[TEXTO DA PÁGINA]
* * * * *
# Novos Moderadores



## Minho (26 Ago 2008 às 00:23)

Com o crescimento do nosso MeteoPT.com chegou a altura de nomearmos novos moderadores para nos ajudar nesta tarefa que é mantermos a casa organizada. A equipa do MeteoPT.com decidiu que seria este momento do aniversário do fórum a altura ideal para anunciar à comunidade os novos moderadores.

Assim os novos moderadores são:

AnDré
Dan
Gerofil
Hotspot

Os novos moderadores serão responsáveis pela moderação geral do MeteoPT.com no entanto focados com mais atenção em áreas específicas, por exemplo o Dan na Climatologia, o Hotspot na Instrumentação , o Gerofil em Media e Internacional e  finalmente o André na Climatologia, Seguimento e Comunidade.


O desejo de um bom trabalho a todos os novos moderadores.

A Equipa MeteoPT.com


----------



## Vince (26 Ago 2008 às 00:55)

Bem vindos a todos nesta tarefa de ajudar a manter o MeteoPT.com organizado, interessante e a crescer por muitos mais anos.


----------



## Gilmet (26 Ago 2008 às 00:57)

Ena!! Muitos Parabéns a todos, pelas novas "responsabilidades"!!

Boa sorte nesta vossa nova etapa!!


----------



## Rog (26 Ago 2008 às 00:58)

Bem-vindos aos 4 novos moderadores


----------



## Daniel Vilão (26 Ago 2008 às 02:03)

Bem-vindos às novas responsabilidades.
Com certeza vão estar à altura das ocorrências, pois temos a sorte de ser um fórum civilizado que não precisa de quase nenhuma intervenção superior.


----------



## iceworld (26 Ago 2008 às 02:59)
* * * * *
[ENTRADAS FORNECIDAS]
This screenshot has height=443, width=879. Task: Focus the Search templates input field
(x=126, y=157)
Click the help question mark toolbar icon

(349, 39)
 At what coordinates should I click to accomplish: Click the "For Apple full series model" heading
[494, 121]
* * * * *
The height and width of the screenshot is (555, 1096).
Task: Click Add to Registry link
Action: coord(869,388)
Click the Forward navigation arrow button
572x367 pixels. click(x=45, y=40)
* * * * *
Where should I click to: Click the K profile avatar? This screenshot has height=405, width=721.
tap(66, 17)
* * * * *
[TAREFA] Transcreva, sem qualquer alteração, o trecho do tópico sobre os novos moderadores que começa em "Assim os novos" e continua até "todos os novos moderadores.", inclusive.

[RESPOSTA]
Assim os novos moderadores são:

AnDré
Dan
Gerofil
Hotspot

Os novos moderadores serão responsáveis pela moderação geral do MeteoPT.com no entanto focados com mais atenção em áreas específicas, por exemplo o Dan na Climatologia, o Hotspot na Instrumentação , o Gerofil em Media e Internacional e  finalmente o André na Climatologia, Seguimento e Comunidade.


O desejo de um bom trabalho a todos os novos moderadores.